BEGIN RECORDS SHOWN

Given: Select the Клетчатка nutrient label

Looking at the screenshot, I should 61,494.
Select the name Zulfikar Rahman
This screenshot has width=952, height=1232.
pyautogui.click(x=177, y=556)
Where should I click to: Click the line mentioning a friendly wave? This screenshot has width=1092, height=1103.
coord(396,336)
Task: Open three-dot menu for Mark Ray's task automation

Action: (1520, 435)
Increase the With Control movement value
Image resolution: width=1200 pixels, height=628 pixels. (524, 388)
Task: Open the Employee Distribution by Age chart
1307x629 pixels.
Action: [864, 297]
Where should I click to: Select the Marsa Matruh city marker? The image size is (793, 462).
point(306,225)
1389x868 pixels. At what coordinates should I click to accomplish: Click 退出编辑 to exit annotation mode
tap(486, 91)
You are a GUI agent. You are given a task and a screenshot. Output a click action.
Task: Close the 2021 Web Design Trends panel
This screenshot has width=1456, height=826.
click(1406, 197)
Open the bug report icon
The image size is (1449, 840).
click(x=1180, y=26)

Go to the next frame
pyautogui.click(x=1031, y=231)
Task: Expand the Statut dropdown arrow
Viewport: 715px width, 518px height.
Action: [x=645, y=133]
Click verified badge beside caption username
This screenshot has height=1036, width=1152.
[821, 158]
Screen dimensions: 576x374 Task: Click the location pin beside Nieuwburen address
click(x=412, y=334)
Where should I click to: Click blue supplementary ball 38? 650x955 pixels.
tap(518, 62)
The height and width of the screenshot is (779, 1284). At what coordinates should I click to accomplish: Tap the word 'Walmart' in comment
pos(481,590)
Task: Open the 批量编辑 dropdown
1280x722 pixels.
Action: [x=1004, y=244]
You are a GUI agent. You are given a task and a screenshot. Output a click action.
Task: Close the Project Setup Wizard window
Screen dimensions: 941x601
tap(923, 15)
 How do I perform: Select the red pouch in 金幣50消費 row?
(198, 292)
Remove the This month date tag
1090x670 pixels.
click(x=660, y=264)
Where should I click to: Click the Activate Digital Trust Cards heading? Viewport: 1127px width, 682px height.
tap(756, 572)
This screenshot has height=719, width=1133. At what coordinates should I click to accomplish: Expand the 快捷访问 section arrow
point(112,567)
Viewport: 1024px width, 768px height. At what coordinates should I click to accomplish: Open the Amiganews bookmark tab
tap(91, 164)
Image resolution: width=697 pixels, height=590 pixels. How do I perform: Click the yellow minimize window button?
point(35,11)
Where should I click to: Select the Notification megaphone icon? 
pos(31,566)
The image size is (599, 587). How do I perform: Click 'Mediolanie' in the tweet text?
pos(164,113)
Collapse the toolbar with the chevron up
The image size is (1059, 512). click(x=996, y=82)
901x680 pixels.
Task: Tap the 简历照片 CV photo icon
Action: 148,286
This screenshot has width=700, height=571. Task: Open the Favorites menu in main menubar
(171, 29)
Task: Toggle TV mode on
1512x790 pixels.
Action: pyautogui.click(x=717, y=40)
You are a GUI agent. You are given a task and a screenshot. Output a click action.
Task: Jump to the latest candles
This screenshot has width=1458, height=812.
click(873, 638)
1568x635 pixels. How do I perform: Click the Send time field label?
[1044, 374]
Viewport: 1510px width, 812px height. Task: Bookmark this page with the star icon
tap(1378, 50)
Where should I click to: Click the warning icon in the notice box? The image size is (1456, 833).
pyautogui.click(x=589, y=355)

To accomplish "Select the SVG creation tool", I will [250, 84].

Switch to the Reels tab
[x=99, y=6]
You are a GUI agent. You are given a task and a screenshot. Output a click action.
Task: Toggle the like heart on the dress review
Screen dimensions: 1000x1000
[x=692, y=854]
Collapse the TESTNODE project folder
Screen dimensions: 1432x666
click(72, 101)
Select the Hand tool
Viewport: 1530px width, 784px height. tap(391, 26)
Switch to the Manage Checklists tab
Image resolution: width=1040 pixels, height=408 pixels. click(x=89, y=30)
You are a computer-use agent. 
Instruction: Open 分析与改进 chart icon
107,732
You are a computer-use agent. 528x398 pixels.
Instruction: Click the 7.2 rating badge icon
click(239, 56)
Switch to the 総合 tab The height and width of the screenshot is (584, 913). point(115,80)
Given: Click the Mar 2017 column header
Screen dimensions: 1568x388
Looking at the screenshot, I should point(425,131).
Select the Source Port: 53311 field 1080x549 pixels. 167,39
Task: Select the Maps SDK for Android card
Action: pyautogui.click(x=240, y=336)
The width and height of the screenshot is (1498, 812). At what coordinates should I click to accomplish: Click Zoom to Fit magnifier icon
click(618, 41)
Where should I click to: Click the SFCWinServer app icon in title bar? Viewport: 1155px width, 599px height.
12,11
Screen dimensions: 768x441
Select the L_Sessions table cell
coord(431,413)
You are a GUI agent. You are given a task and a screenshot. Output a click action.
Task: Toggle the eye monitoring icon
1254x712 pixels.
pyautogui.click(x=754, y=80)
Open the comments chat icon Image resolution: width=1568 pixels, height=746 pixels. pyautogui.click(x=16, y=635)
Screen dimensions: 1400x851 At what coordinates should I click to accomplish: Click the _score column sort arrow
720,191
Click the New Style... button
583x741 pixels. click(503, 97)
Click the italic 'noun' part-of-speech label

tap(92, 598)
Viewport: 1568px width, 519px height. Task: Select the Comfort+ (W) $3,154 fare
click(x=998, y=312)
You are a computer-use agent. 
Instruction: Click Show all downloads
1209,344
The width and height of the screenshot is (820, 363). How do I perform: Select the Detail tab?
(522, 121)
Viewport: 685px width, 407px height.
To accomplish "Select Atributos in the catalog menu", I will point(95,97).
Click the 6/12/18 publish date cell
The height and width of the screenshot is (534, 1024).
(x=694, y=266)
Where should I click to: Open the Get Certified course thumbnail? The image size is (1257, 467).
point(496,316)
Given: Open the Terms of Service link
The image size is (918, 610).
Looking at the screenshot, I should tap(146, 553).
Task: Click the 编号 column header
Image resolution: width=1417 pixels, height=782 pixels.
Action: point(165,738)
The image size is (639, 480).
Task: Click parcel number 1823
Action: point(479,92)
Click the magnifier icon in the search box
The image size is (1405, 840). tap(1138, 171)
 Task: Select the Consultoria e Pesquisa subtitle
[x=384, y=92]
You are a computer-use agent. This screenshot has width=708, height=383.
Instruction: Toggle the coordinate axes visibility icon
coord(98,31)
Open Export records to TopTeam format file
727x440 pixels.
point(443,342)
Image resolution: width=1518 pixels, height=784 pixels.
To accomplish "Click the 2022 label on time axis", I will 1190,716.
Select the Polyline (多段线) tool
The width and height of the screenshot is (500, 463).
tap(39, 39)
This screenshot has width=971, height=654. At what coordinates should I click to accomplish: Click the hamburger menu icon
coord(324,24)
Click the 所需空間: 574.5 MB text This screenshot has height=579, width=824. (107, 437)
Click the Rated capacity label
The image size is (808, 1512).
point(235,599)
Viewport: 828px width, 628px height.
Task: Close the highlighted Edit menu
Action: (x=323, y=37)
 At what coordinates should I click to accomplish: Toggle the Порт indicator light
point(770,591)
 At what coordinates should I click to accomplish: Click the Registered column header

END RECORDS SHOWN

DESCRIPTION OF THE TASK: Extract every one of the records above and write each out word for word, in the same order.

TASK RESULT:
Given: Select the Клетчатка nutrient label

Looking at the screenshot, I should 61,494.
Select the name Zulfikar Rahman
This screenshot has width=952, height=1232.
pyautogui.click(x=177, y=556)
Where should I click to: Click the line mentioning a friendly wave? This screenshot has width=1092, height=1103.
coord(396,336)
Task: Open three-dot menu for Mark Ray's task automation

Action: (1520, 435)
Increase the With Control movement value
Image resolution: width=1200 pixels, height=628 pixels. (524, 388)
Task: Open the Employee Distribution by Age chart
1307x629 pixels.
Action: [864, 297]
Where should I click to: Select the Marsa Matruh city marker? The image size is (793, 462).
point(306,225)
1389x868 pixels. At what coordinates should I click to accomplish: Click 退出编辑 to exit annotation mode
tap(486, 91)
You are a GUI agent. You are given a task and a screenshot. Output a click action.
Task: Close the 2021 Web Design Trends panel
This screenshot has width=1456, height=826.
click(1406, 197)
Open the bug report icon
The image size is (1449, 840).
click(x=1180, y=26)

Go to the next frame
pyautogui.click(x=1031, y=231)
Task: Expand the Statut dropdown arrow
Viewport: 715px width, 518px height.
Action: [x=645, y=133]
Click verified badge beside caption username
This screenshot has height=1036, width=1152.
[821, 158]
Screen dimensions: 576x374 Task: Click the location pin beside Nieuwburen address
click(x=412, y=334)
Where should I click to: Click blue supplementary ball 38? 650x955 pixels.
tap(518, 62)
The height and width of the screenshot is (779, 1284). At what coordinates should I click to accomplish: Tap the word 'Walmart' in comment
pos(481,590)
Task: Open the 批量编辑 dropdown
1280x722 pixels.
Action: [x=1004, y=244]
You are a GUI agent. You are given a task and a screenshot. Output a click action.
Task: Close the Project Setup Wizard window
Screen dimensions: 941x601
tap(923, 15)
 How do I perform: Select the red pouch in 金幣50消費 row?
(198, 292)
Remove the This month date tag
1090x670 pixels.
click(x=660, y=264)
Where should I click to: Click the Activate Digital Trust Cards heading? Viewport: 1127px width, 682px height.
tap(756, 572)
This screenshot has height=719, width=1133. At what coordinates should I click to accomplish: Expand the 快捷访问 section arrow
point(112,567)
Viewport: 1024px width, 768px height. At what coordinates should I click to accomplish: Open the Amiganews bookmark tab
tap(91, 164)
Image resolution: width=697 pixels, height=590 pixels. How do I perform: Click the yellow minimize window button?
point(35,11)
Where should I click to: Select the Notification megaphone icon? 
pos(31,566)
The image size is (599, 587). How do I perform: Click 'Mediolanie' in the tweet text?
pos(164,113)
Collapse the toolbar with the chevron up
The image size is (1059, 512). click(x=996, y=82)
901x680 pixels.
Task: Tap the 简历照片 CV photo icon
Action: 148,286
This screenshot has width=700, height=571. Task: Open the Favorites menu in main menubar
(171, 29)
Task: Toggle TV mode on
1512x790 pixels.
Action: pyautogui.click(x=717, y=40)
You are a GUI agent. You are given a task and a screenshot. Output a click action.
Task: Jump to the latest candles
This screenshot has width=1458, height=812.
click(873, 638)
1568x635 pixels. How do I perform: Click the Send time field label?
[1044, 374]
Viewport: 1510px width, 812px height. Task: Bookmark this page with the star icon
tap(1378, 50)
Where should I click to: Click the warning icon in the notice box? The image size is (1456, 833).
pyautogui.click(x=589, y=355)

To accomplish "Select the SVG creation tool", I will [250, 84].

Switch to the Reels tab
[x=99, y=6]
You are a GUI agent. You are given a task and a screenshot. Output a click action.
Task: Toggle the like heart on the dress review
Screen dimensions: 1000x1000
[x=692, y=854]
Collapse the TESTNODE project folder
Screen dimensions: 1432x666
click(72, 101)
Select the Hand tool
Viewport: 1530px width, 784px height. tap(391, 26)
Switch to the Manage Checklists tab
Image resolution: width=1040 pixels, height=408 pixels. click(x=89, y=30)
You are a computer-use agent. 
Instruction: Open 分析与改进 chart icon
107,732
You are a computer-use agent. 528x398 pixels.
Instruction: Click the 7.2 rating badge icon
click(239, 56)
Switch to the 総合 tab The height and width of the screenshot is (584, 913). point(115,80)
Given: Click the Mar 2017 column header
Screen dimensions: 1568x388
Looking at the screenshot, I should point(425,131).
Select the Source Port: 53311 field 1080x549 pixels. 167,39
Task: Select the Maps SDK for Android card
Action: pyautogui.click(x=240, y=336)
The width and height of the screenshot is (1498, 812). At what coordinates should I click to accomplish: Click Zoom to Fit magnifier icon
click(618, 41)
Where should I click to: Click the SFCWinServer app icon in title bar? Viewport: 1155px width, 599px height.
12,11
Screen dimensions: 768x441
Select the L_Sessions table cell
coord(431,413)
You are a GUI agent. You are given a task and a screenshot. Output a click action.
Task: Toggle the eye monitoring icon
1254x712 pixels.
pyautogui.click(x=754, y=80)
Open the comments chat icon Image resolution: width=1568 pixels, height=746 pixels. pyautogui.click(x=16, y=635)
Screen dimensions: 1400x851 At what coordinates should I click to accomplish: Click the _score column sort arrow
720,191
Click the New Style... button
583x741 pixels. click(503, 97)
Click the italic 'noun' part-of-speech label

tap(92, 598)
Viewport: 1568px width, 519px height. Task: Select the Comfort+ (W) $3,154 fare
click(x=998, y=312)
You are a computer-use agent. 
Instruction: Click Show all downloads
1209,344
The width and height of the screenshot is (820, 363). How do I perform: Select the Detail tab?
(522, 121)
Viewport: 685px width, 407px height.
To accomplish "Select Atributos in the catalog menu", I will point(95,97).
Click the 6/12/18 publish date cell
The height and width of the screenshot is (534, 1024).
(x=694, y=266)
Where should I click to: Open the Get Certified course thumbnail? The image size is (1257, 467).
point(496,316)
Given: Open the Terms of Service link
The image size is (918, 610).
Looking at the screenshot, I should tap(146, 553).
Task: Click the 编号 column header
Image resolution: width=1417 pixels, height=782 pixels.
Action: point(165,738)
The image size is (639, 480).
Task: Click parcel number 1823
Action: point(479,92)
Click the magnifier icon in the search box
The image size is (1405, 840). tap(1138, 171)
 Task: Select the Consultoria e Pesquisa subtitle
[x=384, y=92]
You are a computer-use agent. This screenshot has width=708, height=383.
Instruction: Toggle the coordinate axes visibility icon
coord(98,31)
Open Export records to TopTeam format file
727x440 pixels.
point(443,342)
Image resolution: width=1518 pixels, height=784 pixels.
To accomplish "Click the 2022 label on time axis", I will 1190,716.
Select the Polyline (多段线) tool
The width and height of the screenshot is (500, 463).
tap(39, 39)
This screenshot has width=971, height=654. At what coordinates should I click to accomplish: Click the hamburger menu icon
coord(324,24)
Click the 所需空間: 574.5 MB text This screenshot has height=579, width=824. (107, 437)
Click the Rated capacity label
The image size is (808, 1512).
point(235,599)
Viewport: 828px width, 628px height.
Task: Close the highlighted Edit menu
Action: (x=323, y=37)
 At what coordinates should I click to accomplish: Toggle the Порт indicator light
point(770,591)
 At what coordinates should I click to accomplish: Click the Registered column header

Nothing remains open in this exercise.